_Do this_
Rewrite the rows from the line with "Go to the home screen icon" to the line with "Action: coord(238,104)", putting "side panel" in place of "sidebar" and leaving everything else unchanged.

_Data extract_
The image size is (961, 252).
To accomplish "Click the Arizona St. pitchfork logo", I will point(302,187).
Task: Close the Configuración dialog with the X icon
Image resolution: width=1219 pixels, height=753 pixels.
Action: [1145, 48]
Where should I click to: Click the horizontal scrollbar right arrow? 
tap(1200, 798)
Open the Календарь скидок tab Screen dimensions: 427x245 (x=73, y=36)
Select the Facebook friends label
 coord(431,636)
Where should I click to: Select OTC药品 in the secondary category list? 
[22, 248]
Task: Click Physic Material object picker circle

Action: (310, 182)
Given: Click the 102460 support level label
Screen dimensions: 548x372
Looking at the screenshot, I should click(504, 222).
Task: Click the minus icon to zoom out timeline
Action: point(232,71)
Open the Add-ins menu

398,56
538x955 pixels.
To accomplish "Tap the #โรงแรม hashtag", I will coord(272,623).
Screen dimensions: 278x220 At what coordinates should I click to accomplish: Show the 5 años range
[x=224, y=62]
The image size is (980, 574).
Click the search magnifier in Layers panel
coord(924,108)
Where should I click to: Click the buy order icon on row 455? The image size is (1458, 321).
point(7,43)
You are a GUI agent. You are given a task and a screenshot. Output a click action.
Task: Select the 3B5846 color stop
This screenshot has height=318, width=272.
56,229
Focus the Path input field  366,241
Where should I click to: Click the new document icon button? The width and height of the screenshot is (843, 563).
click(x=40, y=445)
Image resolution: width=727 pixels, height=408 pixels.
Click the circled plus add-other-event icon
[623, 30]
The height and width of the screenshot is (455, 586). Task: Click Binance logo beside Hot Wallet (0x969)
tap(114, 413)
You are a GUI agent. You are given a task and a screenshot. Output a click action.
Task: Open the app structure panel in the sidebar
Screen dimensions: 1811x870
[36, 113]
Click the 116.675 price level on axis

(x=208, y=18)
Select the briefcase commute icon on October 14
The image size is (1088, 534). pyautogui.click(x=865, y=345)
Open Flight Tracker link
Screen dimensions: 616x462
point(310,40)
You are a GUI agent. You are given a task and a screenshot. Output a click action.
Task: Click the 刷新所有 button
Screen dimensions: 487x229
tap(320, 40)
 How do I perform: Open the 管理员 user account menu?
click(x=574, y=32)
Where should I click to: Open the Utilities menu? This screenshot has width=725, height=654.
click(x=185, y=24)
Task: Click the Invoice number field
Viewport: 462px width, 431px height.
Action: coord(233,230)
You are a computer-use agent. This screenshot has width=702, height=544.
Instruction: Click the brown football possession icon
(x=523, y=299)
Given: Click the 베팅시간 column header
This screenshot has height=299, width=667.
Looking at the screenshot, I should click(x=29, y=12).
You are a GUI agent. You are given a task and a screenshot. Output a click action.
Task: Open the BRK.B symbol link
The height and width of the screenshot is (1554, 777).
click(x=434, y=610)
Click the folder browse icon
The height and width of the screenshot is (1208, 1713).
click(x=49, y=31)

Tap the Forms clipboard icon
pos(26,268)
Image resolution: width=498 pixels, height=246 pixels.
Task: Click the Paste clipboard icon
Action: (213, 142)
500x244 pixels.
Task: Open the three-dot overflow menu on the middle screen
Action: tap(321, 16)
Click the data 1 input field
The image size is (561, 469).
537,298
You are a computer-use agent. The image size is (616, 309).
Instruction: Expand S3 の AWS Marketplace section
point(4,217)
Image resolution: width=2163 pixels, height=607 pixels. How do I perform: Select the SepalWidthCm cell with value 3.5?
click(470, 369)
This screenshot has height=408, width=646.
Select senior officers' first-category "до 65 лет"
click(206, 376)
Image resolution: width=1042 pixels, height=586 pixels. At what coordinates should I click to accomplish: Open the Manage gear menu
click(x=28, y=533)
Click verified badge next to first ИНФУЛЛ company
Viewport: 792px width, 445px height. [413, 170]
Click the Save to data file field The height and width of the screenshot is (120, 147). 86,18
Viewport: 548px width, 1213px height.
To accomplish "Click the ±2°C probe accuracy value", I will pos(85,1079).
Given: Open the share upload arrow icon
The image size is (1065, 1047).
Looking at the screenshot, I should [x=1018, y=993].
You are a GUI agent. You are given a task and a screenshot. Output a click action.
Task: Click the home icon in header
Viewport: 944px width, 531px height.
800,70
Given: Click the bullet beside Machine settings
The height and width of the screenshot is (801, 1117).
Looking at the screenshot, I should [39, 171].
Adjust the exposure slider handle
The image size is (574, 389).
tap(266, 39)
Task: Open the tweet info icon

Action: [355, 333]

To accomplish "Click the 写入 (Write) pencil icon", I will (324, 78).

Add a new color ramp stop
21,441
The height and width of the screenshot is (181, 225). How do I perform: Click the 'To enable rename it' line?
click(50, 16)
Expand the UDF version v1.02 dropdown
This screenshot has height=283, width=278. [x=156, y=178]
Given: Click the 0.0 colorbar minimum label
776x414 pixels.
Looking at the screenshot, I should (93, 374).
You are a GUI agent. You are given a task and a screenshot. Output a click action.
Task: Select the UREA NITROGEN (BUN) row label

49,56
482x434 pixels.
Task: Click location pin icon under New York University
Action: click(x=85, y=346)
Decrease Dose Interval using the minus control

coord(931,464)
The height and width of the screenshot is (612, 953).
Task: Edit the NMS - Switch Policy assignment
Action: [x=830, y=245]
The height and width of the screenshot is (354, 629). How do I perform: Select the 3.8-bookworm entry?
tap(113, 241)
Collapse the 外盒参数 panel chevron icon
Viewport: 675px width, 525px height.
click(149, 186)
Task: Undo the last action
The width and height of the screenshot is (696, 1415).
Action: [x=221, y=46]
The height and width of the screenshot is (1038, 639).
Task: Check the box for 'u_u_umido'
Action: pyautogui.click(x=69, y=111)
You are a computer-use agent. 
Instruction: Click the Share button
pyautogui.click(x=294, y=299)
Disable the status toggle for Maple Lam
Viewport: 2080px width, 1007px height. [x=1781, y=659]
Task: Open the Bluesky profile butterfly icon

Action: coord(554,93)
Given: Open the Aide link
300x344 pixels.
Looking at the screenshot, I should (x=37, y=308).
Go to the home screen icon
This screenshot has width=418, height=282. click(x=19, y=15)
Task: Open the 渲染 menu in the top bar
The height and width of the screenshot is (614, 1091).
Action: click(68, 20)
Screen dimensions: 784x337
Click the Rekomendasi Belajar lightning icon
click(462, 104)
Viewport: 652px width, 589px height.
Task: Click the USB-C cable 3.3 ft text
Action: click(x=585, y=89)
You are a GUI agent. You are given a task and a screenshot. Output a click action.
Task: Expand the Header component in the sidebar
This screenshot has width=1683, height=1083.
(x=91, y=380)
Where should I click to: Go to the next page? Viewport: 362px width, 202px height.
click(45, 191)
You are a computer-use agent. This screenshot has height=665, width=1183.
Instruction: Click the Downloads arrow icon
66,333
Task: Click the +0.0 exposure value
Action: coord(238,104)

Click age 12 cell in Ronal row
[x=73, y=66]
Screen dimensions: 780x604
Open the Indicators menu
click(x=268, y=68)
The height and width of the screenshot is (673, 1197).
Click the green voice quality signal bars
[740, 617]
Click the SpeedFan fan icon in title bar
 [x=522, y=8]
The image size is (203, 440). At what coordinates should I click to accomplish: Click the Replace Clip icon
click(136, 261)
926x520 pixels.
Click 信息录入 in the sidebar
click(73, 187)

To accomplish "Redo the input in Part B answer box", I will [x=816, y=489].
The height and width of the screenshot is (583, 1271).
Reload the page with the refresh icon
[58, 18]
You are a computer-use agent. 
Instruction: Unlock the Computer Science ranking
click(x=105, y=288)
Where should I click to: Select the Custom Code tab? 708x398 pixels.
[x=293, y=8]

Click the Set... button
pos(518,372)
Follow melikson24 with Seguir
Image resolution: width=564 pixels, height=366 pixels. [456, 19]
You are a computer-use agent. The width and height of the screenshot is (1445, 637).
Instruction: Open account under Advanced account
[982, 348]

_Correct answer_
Go to the home screen icon
This screenshot has width=418, height=282. click(x=19, y=15)
Task: Open the 渲染 menu in the top bar
The height and width of the screenshot is (614, 1091).
Action: click(68, 20)
Screen dimensions: 784x337
Click the Rekomendasi Belajar lightning icon
click(462, 104)
Viewport: 652px width, 589px height.
Task: Click the USB-C cable 3.3 ft text
Action: click(x=585, y=89)
You are a GUI agent. You are given a task and a screenshot. Output a click action.
Task: Expand the Header component in the side panel
This screenshot has width=1683, height=1083.
(x=91, y=380)
Where should I click to: Go to the next page? Viewport: 362px width, 202px height.
click(45, 191)
You are a computer-use agent. This screenshot has height=665, width=1183.
Instruction: Click the Downloads arrow icon
66,333
Task: Click the +0.0 exposure value
Action: coord(238,104)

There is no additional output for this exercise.